Stephenson was awarded arbitration that summer and was given a one-year, $1.05 million deal. With injuries in the bottom six, and Travis Boyd playing well in Stephenson’s role, the team opted to take a fifth-round selection in the 2021 NHL Draft instead.
But in the time he’s since spent in Las Vegas, Stephenson has carved out a role for himself in the Golden Knights’ top six. This year, in 51 games, he tallied 14 goals and 21 assists. He’s yet to score a goal in the playoffs, but he’s put up six assists in 14 games and helped the team counter Nathan MacKinnon’s speed in the second round of the playoffs.
In 168 games as a Capital, he put up 14 goals and 19 assists. In 92 games as a Golden Knight, he’s scored 22 goals with 35 assists in a complete role reversal for the speedy centerman.
With the Capitals in salary cap trouble, they had to make a move at some point and Stephenson was the easiest man to single out. And as the Golden Knights move deeper in their series with the Canadiens, he’s battling an upper body injury — which has put a strain on the Golden Knights’ top six.
The Stephenson move was similar to the Andre Burakovsky trade, as both were homegrown players who priced themselves out of a role in Washington. In return, the Capitals got a second and third round pick for Burakovsky, but the Avalanche got a player that has shown the ability to score upwards of 25 to 30 goals.

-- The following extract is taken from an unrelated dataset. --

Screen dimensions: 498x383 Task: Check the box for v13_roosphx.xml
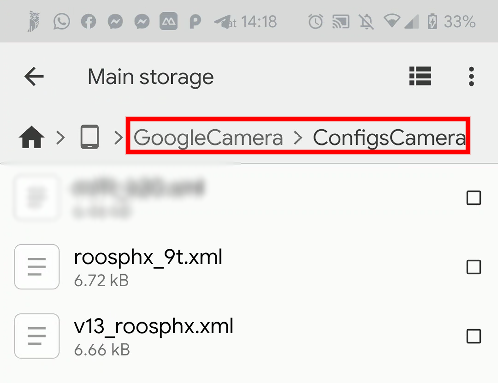click(x=474, y=336)
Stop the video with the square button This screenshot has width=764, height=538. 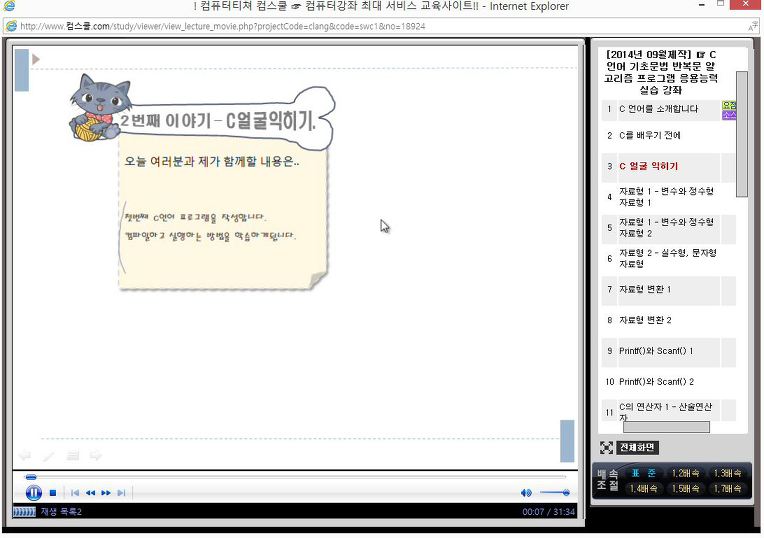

In Washington, Burakovsky maxxed out at 17 goals per game in 79 games in 2015-16. In just two seasons in Colorado, he’s scored 20 and 19 goals, respectively, in just 58 and 53 games.
With a qualifying offer of $3.25 million, the Capitals moved Burakovsky to give themselves more room for Jakub Vrana’s bridge deal.
In both situations, the Capitals had to move a player too expensive for his role with some inconsistencies on the ice. And perhaps more painfully for the Capitals, both players have gone to their new teams and thrived in ways they never did in Washington.